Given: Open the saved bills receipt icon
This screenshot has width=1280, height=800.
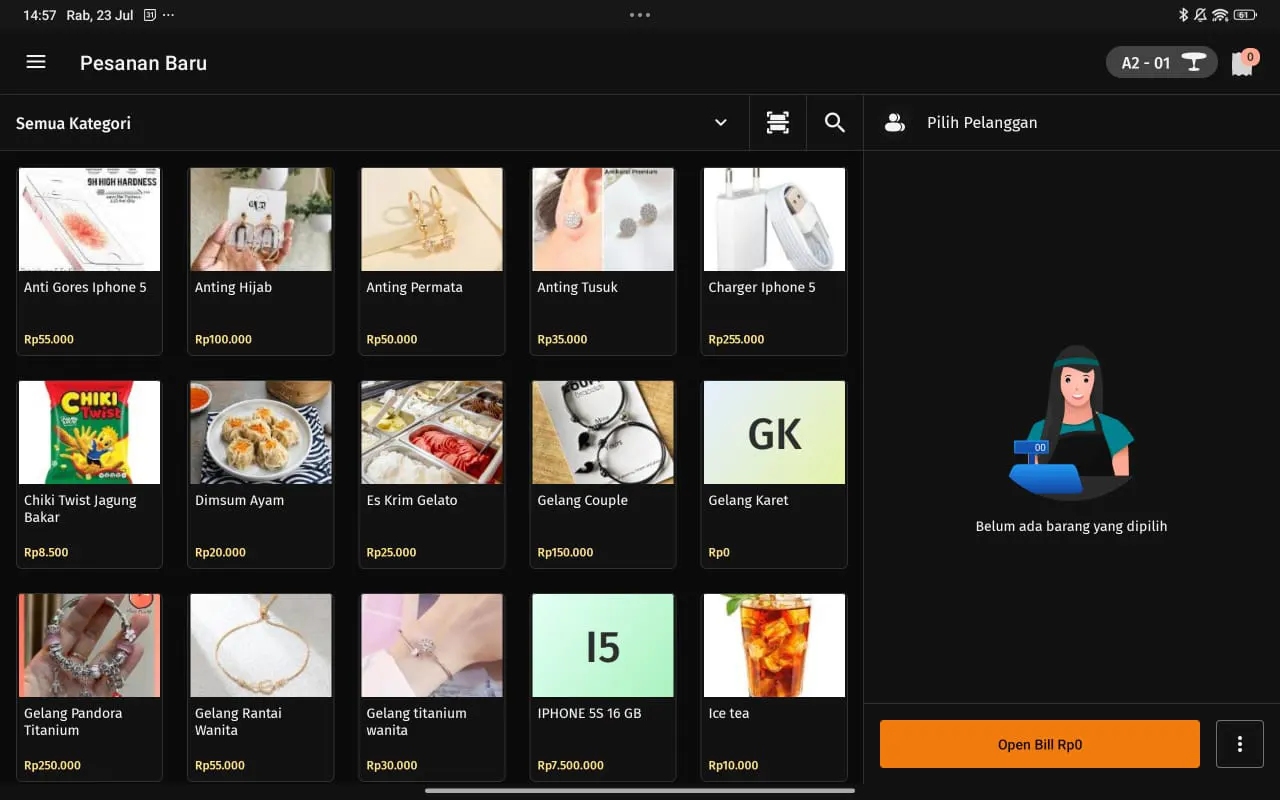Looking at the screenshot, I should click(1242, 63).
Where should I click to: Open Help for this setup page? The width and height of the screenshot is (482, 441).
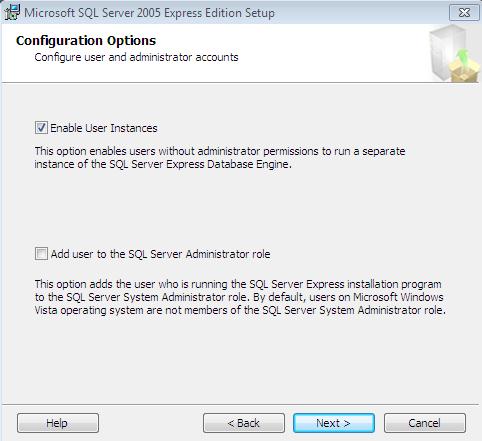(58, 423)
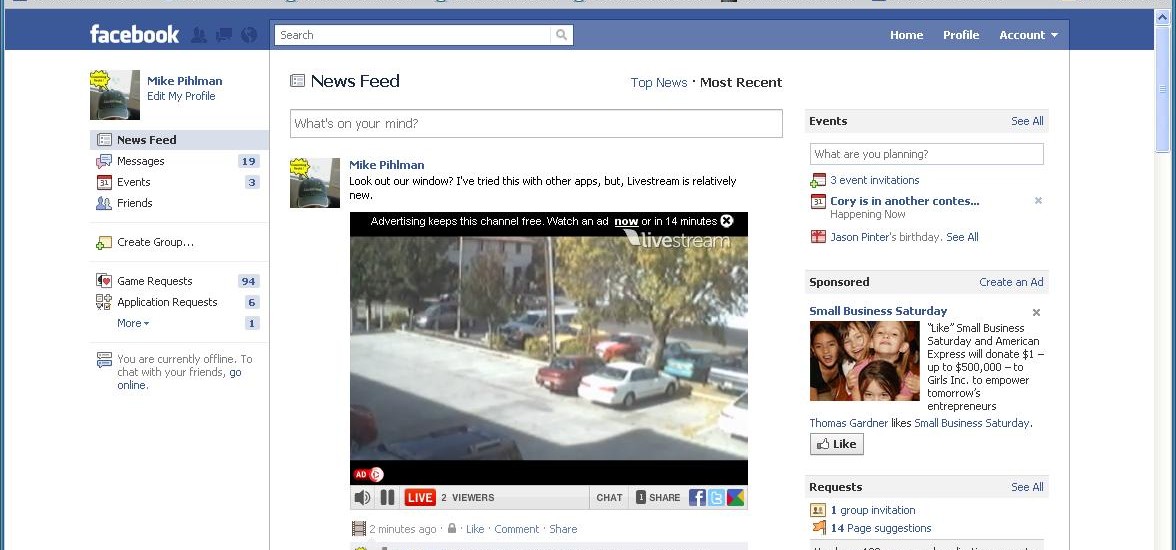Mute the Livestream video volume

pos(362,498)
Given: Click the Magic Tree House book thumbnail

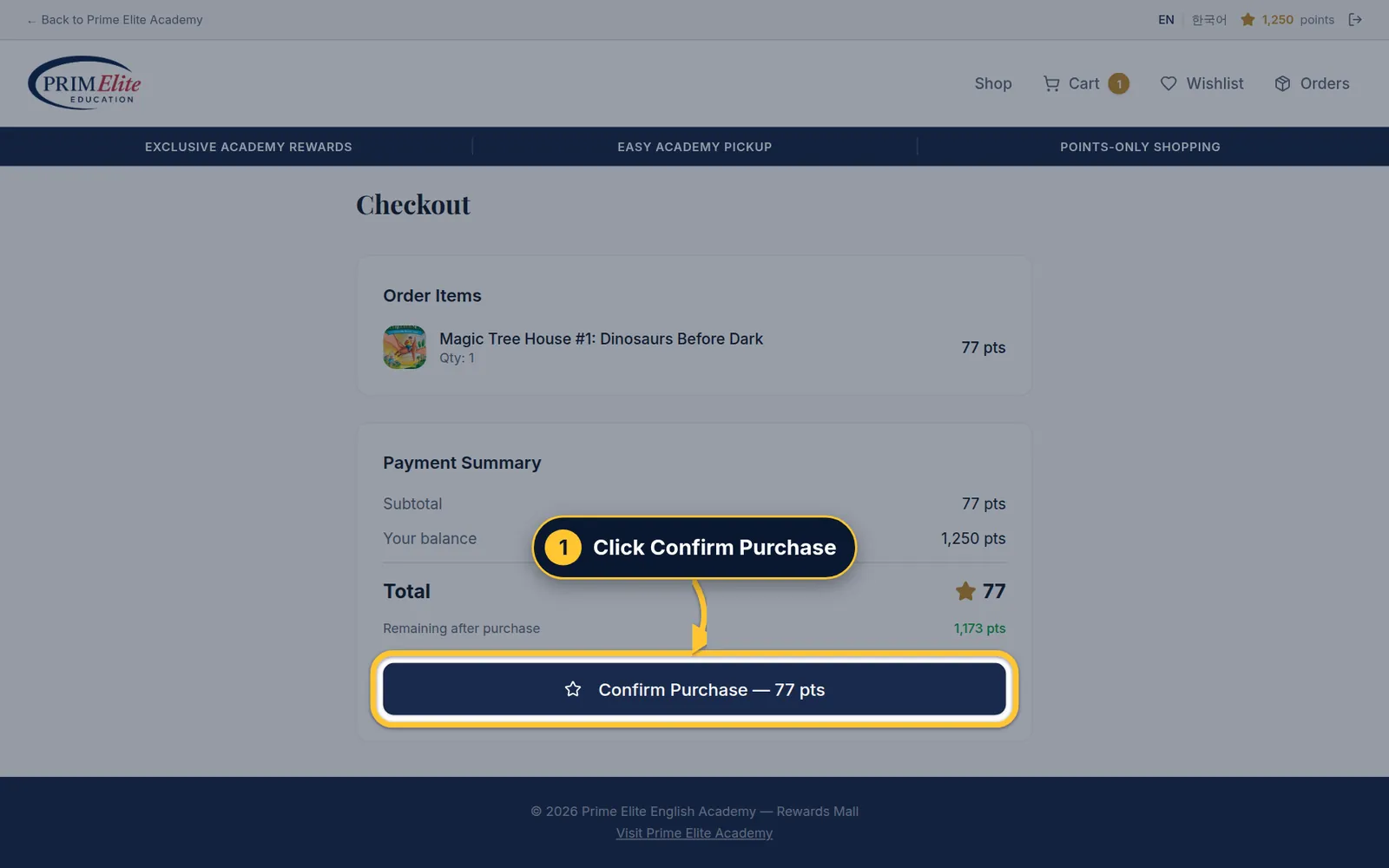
★ ★ ★ ★
Copy exactly the lines that run from the line containing "Where should I" to the end of the data, keeping both end lines and dropping every picture.

[Response]:
Where should I click to: Open Help for this setup page? The width and height of the screenshot is (482, 441).
(58, 423)
Mute the Livestream video volume

pos(362,498)
Given: Click the Magic Tree House book thumbnail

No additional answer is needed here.